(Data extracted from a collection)
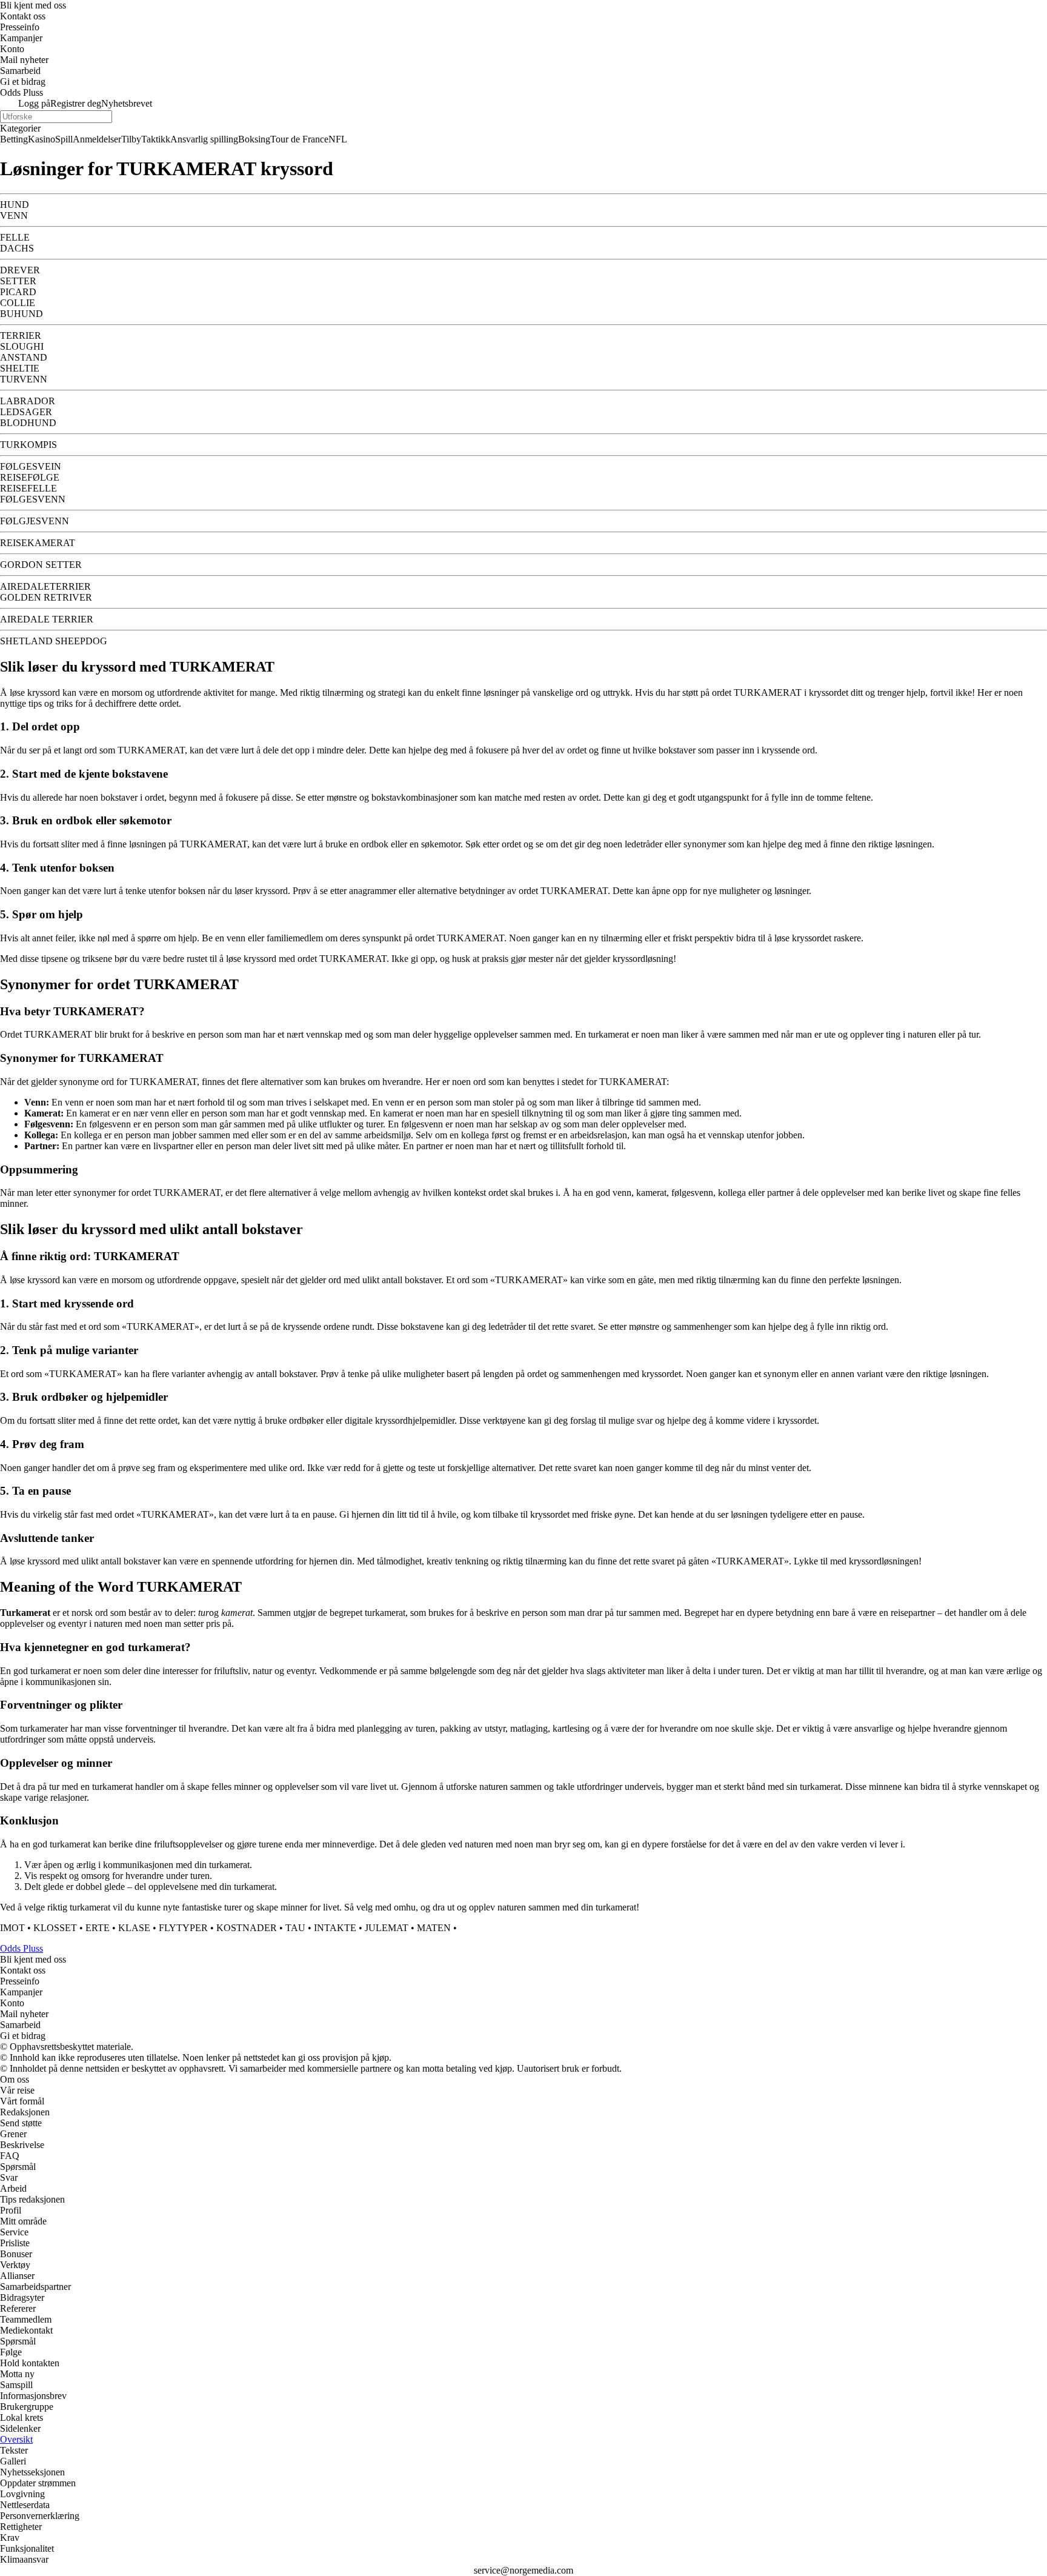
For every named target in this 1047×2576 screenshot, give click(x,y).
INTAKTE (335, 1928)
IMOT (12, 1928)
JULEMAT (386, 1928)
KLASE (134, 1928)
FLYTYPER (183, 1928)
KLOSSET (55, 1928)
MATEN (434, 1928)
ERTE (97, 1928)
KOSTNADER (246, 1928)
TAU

→ EXERCISE GOAL: For each record above, write it out exactly and omit any picture.

→ SOLUTION FOR THIS TASK:
For every named target in this 1047×2576 screenshot, give click(x,y).
INTAKTE (335, 1928)
IMOT (12, 1928)
JULEMAT (386, 1928)
KLASE (134, 1928)
FLYTYPER (183, 1928)
KLOSSET (55, 1928)
MATEN (434, 1928)
ERTE (97, 1928)
KOSTNADER (246, 1928)
TAU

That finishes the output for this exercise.